Tratto dal celebre film del 2003 con protagonista l’istrionico Jack Black, il musical School of Rock è approdato sui palcoscenici per la prima volta nel 2015, a Broadway. Non esattamente il teatrino della parrocchia di periferia, insomma.
Da allora la versione teatrale – adattata Glenn Slater e Julian Fellowes e con arrangiamenti curati da Andrew Lloyd Webber – ha riscosso grande successo in USA, compiendo un balzo nelle terre dei canguri e riscuotendo anche in quel caso un ottimo successo. Addirittura la Cina ha potuto godere e apprezzare la trasposizione su palcoscenico delle vicende di Dewey Finn, squattrinato musicista che aspira all’olimpo del rock e che finge di essere un supplente in una scuola privata di alto retaggio.
Da Broadway all’italico stivale il passo è lungo, molto lungo. Bisogna prendere una rincorsa adeguata per atterrare non dico bene, ma facendosi meno male possibile. Soprattutto se si parla di musical. Un rischio che è in gran parte sulle spalle di Pasquale Petrolo, ai più noto come Lillo del duo Lillo e Greg, e Massimo Romeo Piparo, curatore della traduzione e dell’adattamento nella nostra lingua.
Bene, la rincorsa è stata effettuata prendendo tutte le misure del caso con minuziosa cura: scenografie per lo più azzeccate, siparietti e battute divertenti rese molto bene. Il cast è di una bravura mirabile, i ragazzi L’Accademia del Teatro Sistina (età media 12 anni) recitano, ballano, cantano e suonano dal vivo dannatamente bene.
Bisogna ammettere, tuttavia, che l’atterraggio ha suscitato qualche scricchiolio. La prima parte del musical ha un effetto straniante. La lingua italiana ha una musicalità (è proprio il caso di dirlo) completamente diversa dall’inglese. È un’ovvietà, ma in questo caso si assiste di tanto a un “Effetto Zecchino d’Oro”, con parti che inevitabilmente si ammorbidiscono un po’ per impostazione attoriale, un po’ proprio per scelte di adattamento del testo d’origine.
Ma siamo a School of Rock, il qui presente alunno, seduto in maniera scomposta in platea, è un novellino del musical: ciò che può stranire molto me, non necessariamente deve fare storcere il naso a chi è più avvezzo. Tuttavia, la sensazione in sala è che, a livelli differenti, la mia sensazione fosse condivisa dalla maggior parte dei presenti.
La seconda parte dello spettacolo è decisamente più solida, con un ritmo molto più bilanciato, meno tempi morti e una struttura più funzionale. Rimane sottotraccia un sentore straniante per alcune parti, ma l’ilarità ha preso il sopravvento in molte più occasioni.
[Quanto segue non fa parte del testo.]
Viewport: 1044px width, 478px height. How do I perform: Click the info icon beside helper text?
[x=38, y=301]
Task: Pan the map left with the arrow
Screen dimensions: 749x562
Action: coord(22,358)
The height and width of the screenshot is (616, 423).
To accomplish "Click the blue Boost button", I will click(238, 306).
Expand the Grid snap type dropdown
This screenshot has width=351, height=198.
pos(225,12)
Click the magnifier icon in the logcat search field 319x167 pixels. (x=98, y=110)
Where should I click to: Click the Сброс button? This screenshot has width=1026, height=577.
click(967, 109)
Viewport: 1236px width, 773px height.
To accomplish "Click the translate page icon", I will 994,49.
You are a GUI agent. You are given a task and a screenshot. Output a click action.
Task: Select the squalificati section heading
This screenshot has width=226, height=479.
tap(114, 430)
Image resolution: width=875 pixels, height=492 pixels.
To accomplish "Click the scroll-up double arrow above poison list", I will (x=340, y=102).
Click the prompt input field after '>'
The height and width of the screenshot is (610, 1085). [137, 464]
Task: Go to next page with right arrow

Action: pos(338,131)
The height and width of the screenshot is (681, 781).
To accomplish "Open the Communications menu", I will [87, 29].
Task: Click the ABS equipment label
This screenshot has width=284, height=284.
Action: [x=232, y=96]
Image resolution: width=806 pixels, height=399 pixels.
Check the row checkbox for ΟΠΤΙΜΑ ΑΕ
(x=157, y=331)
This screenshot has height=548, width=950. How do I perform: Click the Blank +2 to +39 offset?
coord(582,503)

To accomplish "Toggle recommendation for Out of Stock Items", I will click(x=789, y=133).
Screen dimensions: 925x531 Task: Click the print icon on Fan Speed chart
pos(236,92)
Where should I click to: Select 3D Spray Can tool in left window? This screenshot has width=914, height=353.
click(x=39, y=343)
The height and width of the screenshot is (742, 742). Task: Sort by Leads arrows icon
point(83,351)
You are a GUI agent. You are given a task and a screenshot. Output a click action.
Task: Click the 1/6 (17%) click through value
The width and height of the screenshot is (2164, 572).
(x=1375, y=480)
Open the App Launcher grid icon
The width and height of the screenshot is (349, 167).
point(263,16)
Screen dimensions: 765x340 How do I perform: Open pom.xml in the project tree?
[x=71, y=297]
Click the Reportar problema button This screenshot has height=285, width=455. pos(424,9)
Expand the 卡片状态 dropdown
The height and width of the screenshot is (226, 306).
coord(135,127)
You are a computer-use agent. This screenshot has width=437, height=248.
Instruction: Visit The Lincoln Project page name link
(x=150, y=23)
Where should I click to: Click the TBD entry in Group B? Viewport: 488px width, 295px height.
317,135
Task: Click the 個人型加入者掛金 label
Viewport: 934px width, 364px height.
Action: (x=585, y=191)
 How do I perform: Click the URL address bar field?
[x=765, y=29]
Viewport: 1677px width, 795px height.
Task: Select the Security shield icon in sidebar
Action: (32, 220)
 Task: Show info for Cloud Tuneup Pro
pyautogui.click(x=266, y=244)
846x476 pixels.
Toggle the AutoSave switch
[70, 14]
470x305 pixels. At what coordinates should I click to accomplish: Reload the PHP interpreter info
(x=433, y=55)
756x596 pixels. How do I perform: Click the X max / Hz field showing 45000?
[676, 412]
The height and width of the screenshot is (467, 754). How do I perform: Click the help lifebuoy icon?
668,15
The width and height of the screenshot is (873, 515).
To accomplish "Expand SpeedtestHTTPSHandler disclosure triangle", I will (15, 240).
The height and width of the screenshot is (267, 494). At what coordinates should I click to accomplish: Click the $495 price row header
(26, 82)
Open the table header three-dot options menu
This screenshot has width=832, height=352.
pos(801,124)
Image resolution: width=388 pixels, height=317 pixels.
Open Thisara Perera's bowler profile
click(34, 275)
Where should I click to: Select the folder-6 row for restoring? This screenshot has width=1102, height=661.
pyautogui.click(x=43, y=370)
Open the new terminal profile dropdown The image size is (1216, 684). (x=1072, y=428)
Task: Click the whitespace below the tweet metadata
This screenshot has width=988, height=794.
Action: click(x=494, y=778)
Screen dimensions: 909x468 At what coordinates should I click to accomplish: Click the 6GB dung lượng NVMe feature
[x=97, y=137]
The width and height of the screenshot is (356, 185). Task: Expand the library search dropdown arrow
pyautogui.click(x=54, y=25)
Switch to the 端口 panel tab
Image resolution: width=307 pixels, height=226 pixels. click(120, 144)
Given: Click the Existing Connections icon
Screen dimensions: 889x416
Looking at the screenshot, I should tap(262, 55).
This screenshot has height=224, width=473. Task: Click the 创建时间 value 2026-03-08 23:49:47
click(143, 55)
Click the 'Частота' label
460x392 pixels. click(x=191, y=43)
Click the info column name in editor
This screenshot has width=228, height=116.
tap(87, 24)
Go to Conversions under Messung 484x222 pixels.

Questo è decisamente un fattore estremamente positivo: se il pubblico viene coinvolto soprattutto sotto questo aspetto, il lavoro sul palco e dietro le quinte può dirsi riuscito. Se l’atterraggio in un primo momento non è stato perfetto, la versione italiana del musical di School of Rock riesce comunque a risollevarsi con dignità.
Non sveleremo tutta la trama, non tanto per rischio spoiler, quanto piuttosto diamo per scontato che voi, cari lettori di Inside Music, conosciate a menadito il film di School of Rock dal quale il musical ricalca il 90% delle vicende. Se non lo conoscete, shame, shame, shame (cit.). Avete tuttavia un motivo in più per recarvi a teatro con i vostri fratellini, cuginetti o, perché no, con tutta la famiglia e passare due ore di divertimento e buon rock.